* _Exercise aim_
Starting at the line that has "Where should I click to: Clear" and stopping after the line that has "pyautogui.click(x=642, y=210)", write out those lines again in full, adding 91 to every coordinate in the answers, and leave the pictures out.

* _Items_
>>
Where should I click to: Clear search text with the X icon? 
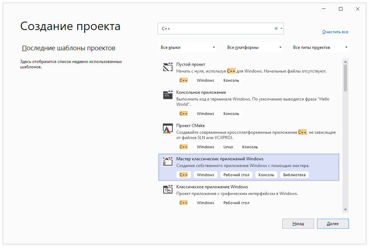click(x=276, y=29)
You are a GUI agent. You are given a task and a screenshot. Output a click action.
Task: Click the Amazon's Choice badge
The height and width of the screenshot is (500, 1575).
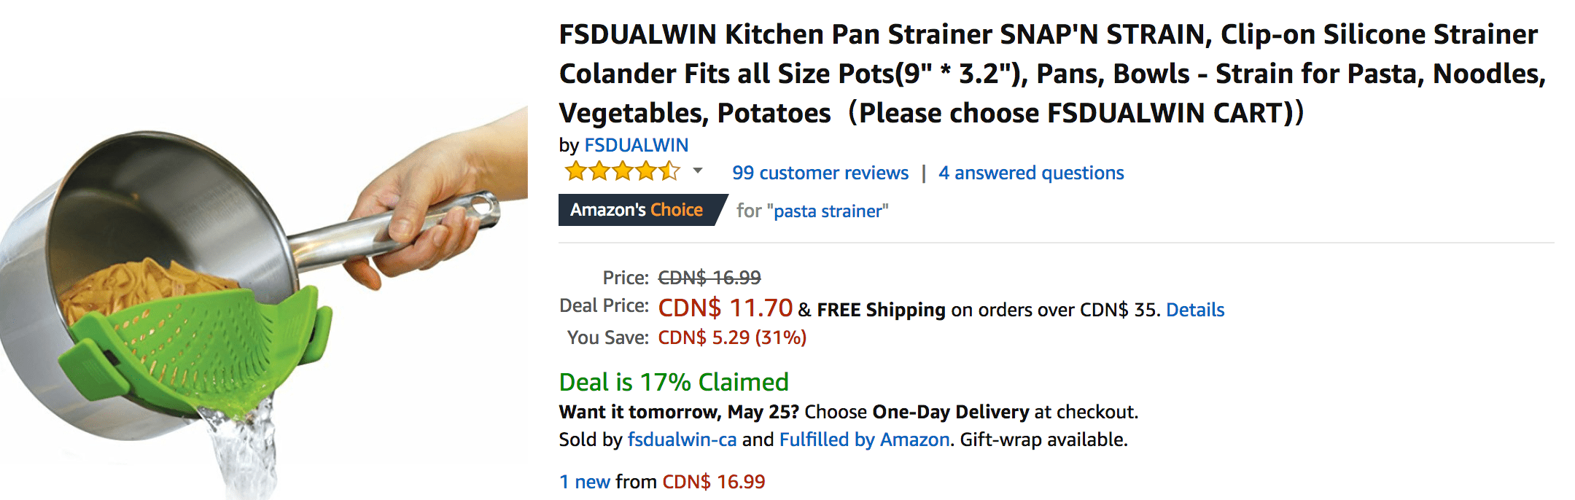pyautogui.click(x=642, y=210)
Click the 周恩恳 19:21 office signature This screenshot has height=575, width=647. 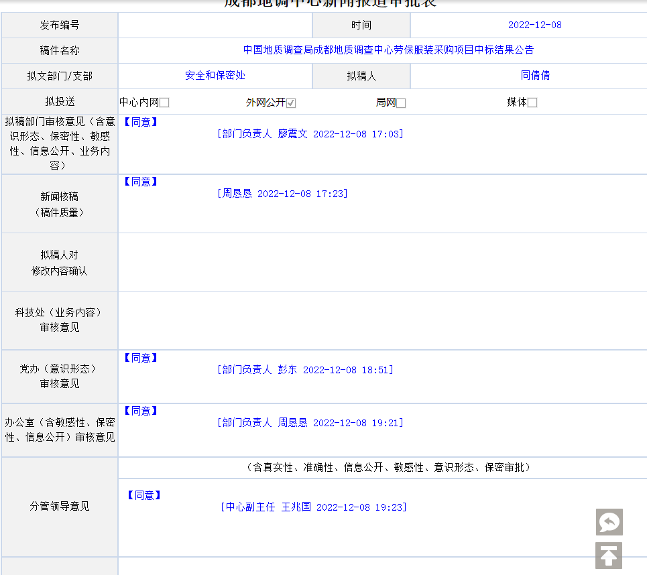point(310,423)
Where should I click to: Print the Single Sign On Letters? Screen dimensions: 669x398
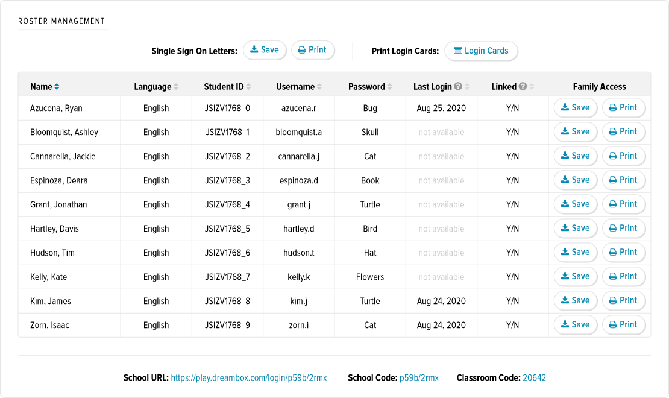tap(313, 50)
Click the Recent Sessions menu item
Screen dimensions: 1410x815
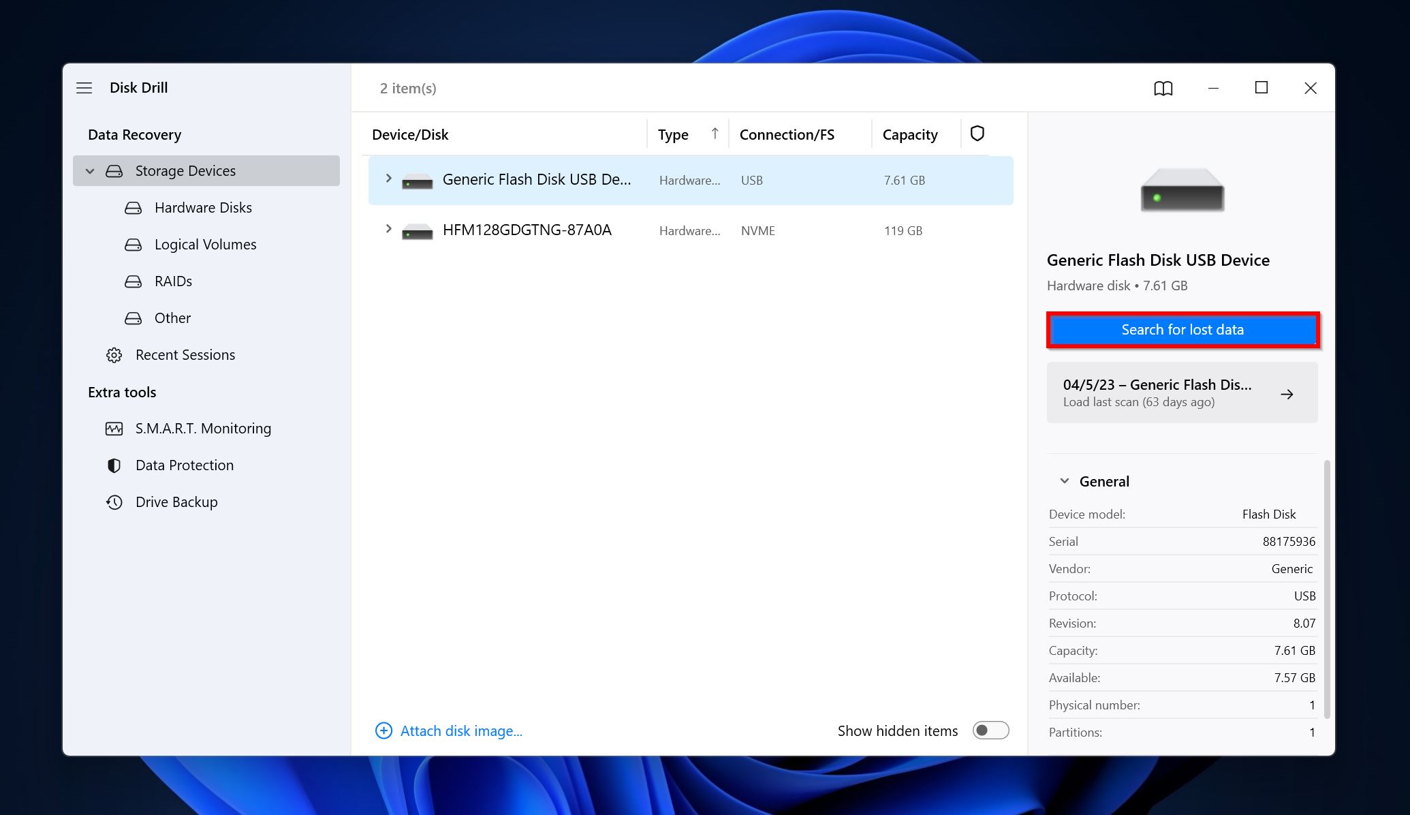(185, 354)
<<
>>
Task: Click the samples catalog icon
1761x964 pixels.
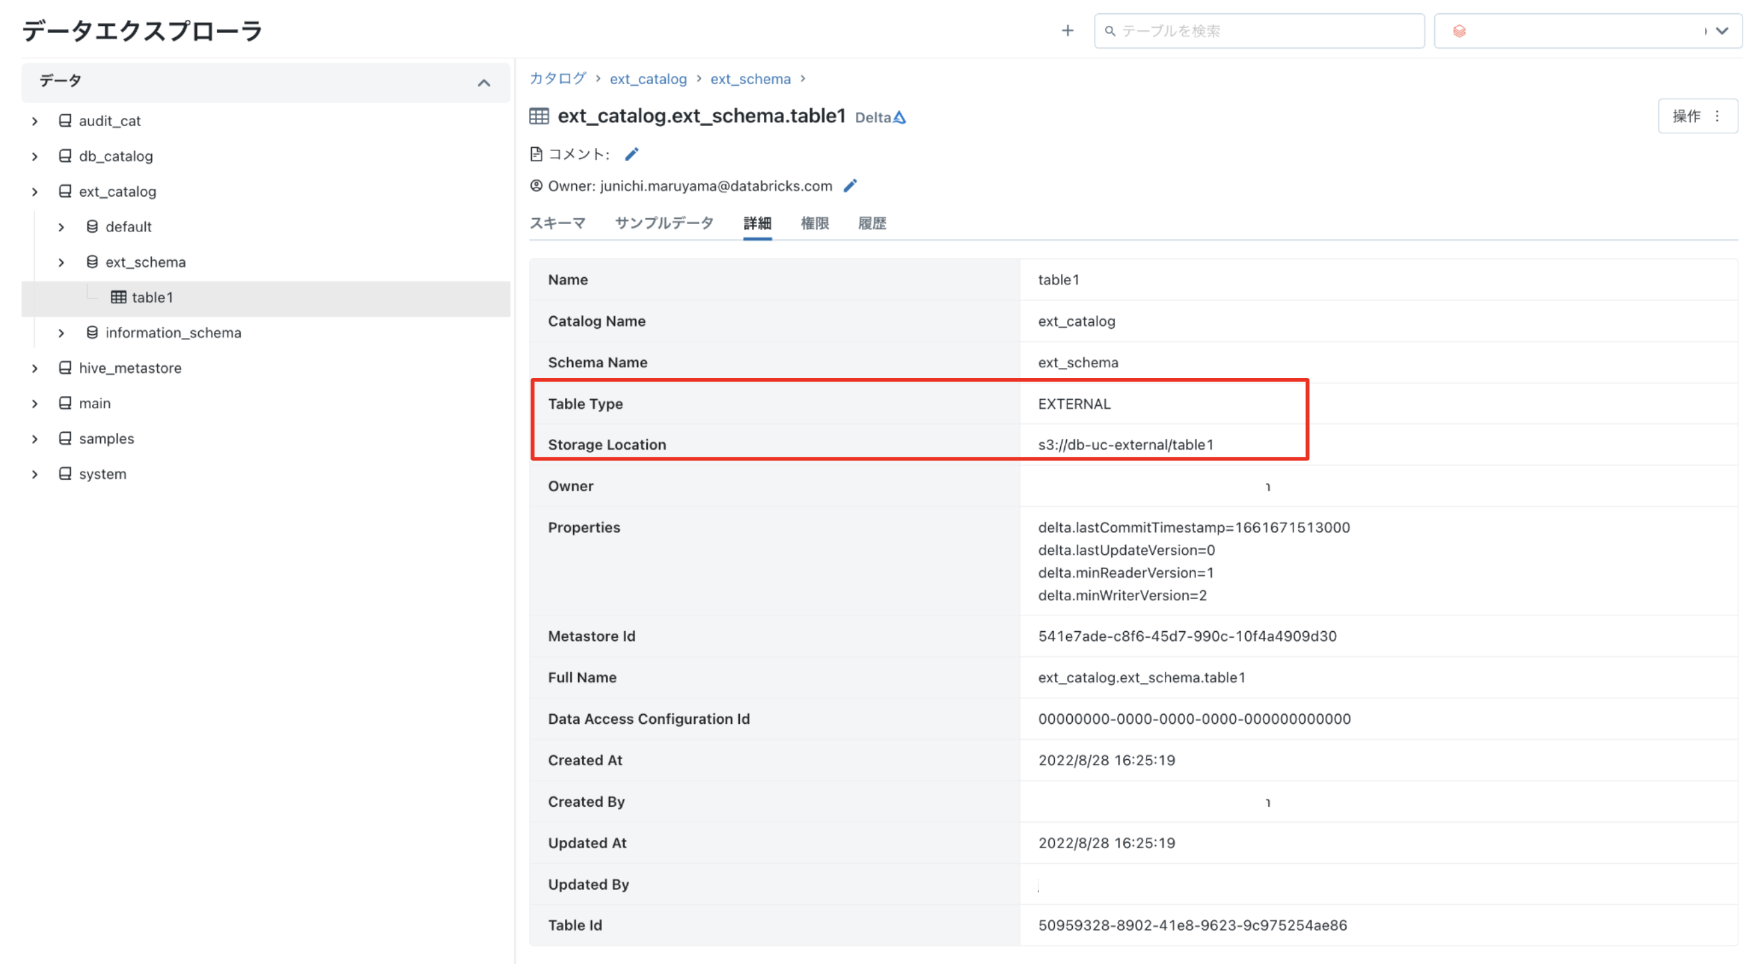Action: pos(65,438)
<<
* _The reply_
Where should I click to: Clear search text with the X icon? 
click(x=367, y=120)
You are a GUI agent. You are given a task and a screenshot. Output a click action.
Task: Click the Amazon's Choice badge
The height and width of the screenshot is (500, 1575).
pyautogui.click(x=733, y=301)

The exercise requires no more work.